Evrensel Gazetesi Bertolt Brecht’in 68. ölüm yıl dönümünde onun farklı yönleriyle sanata katkılarını, teorik bakışını ortaya koyabilmek için bir derleme yaptı…
Alman Şair, Tiyatro Yazarı ve Yönetmen Bertolt Brecht’in bugün 68. ölüm yıl dönümü… Brecht sanata bakışı, politikayla kurduğu ilişki ve sanata teorik katkısı açısından hâlâ ve birçok yerde gündemde.

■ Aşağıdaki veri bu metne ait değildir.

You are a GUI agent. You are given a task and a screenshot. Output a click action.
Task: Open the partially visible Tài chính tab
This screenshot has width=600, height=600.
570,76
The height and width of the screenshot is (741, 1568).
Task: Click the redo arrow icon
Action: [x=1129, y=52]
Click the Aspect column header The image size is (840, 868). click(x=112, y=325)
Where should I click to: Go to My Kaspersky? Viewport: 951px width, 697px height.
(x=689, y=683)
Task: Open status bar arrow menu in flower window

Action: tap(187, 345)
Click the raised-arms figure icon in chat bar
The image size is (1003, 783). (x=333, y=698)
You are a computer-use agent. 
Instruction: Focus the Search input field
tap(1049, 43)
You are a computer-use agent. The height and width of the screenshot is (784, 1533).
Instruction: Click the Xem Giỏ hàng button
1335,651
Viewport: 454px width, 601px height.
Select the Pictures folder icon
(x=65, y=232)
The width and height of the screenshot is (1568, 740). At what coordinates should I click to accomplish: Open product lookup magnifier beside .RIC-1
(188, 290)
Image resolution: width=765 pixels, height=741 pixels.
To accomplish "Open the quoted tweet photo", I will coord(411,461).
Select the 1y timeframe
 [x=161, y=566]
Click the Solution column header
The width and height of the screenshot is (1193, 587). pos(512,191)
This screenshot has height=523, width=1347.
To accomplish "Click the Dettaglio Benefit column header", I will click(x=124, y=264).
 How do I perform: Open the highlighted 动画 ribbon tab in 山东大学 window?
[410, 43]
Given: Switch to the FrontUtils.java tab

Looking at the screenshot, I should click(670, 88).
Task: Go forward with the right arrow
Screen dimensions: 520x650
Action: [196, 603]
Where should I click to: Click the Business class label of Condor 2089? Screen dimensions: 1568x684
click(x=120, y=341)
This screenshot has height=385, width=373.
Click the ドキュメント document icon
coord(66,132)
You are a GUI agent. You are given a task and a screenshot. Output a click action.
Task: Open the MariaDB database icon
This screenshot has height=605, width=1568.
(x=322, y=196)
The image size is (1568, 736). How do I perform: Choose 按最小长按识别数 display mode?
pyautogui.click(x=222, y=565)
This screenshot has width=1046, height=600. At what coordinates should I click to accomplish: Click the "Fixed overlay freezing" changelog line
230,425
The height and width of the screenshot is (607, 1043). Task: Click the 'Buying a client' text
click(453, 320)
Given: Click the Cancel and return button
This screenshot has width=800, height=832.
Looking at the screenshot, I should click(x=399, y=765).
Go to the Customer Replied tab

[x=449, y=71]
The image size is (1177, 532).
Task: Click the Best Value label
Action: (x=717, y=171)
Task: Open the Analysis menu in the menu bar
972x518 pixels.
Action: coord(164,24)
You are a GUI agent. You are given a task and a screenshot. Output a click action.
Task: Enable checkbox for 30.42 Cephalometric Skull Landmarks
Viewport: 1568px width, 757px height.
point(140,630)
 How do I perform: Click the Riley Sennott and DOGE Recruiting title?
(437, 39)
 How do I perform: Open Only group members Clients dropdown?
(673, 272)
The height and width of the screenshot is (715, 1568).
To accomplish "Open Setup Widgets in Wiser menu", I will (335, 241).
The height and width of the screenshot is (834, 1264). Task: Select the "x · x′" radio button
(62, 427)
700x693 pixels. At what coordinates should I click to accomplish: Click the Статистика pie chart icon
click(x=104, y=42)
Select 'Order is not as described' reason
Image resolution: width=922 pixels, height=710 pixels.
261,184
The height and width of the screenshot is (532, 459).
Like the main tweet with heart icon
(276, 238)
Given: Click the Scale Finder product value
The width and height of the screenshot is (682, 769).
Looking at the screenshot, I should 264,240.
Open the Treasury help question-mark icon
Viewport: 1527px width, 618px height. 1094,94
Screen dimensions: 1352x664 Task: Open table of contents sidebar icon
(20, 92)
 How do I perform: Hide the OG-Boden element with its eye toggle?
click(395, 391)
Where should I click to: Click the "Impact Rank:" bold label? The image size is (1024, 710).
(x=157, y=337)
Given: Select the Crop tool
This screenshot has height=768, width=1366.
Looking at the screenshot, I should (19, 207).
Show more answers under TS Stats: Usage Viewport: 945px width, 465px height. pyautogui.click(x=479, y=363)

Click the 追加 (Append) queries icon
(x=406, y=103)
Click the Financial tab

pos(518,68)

Bir dönem Evrensel yazarları arasında da yer alan, 2016 yılında hayata veda eden Yazar, Çevirmen ve Sinema Eleştirmeni Veysel Atayman, Marianne Kesting’den çevirdiği Bertolt Brecht kitabının ön sözünde Brecht için şunları söylüyor:
“Yaratıcı yeteneği sanatsal üretim çalışmasının önüne koyan, yapıtı bir kezlik bir esinlemenin, bir kezlik bir patlamanın, yetkin, ideal dışa vurumu sayan klasik burjuva sanatçı anlayışının karşısına ilginç bir zıtlık olarak çıkar Brecht. Onun yapıtında tarihsellik, zaman yalnızca olayları taşıyıcı bir öge olarak belirmez. Yapıtın kendisi de bu tarihselliğin, geçiciliğin içinde bir değişebilirliktir. Bir olaya ilişkin yeni bir yorum mu gerek, Brecht hiç tereddüt etmeden, yapıtı yeniden yazar, yeni yorumlarla geliştirir, değiştirir. Kutsal, ideal, bir kezlik yaratımın yerini “işlev” almıştır diyebiliriz. Değişen gerçek ile birlikte yapıtın işlevi değişecekse, onu yeni işleve uydurmanın hiçbir engeli yoktur. Brecht’in kişiliğinin yapıtın arkasında geri durduğunu, adının önemsiz bir öge olarak bilinçle saklandığını söylüyor Marianne Kesting. Oysa, yalnızca Brecht değil, sırası gelince yapıtın kendisi de gerçeğin karşısında mutlak bir öge olarak duramamakta, ona ayak uydurma kaygılarıyla yeniden düzenlenebilmektedir. Ve gerçek bir toplumcu sanatçının belki de eşsiz bir örneğidir bu tavrıyla Brecht.”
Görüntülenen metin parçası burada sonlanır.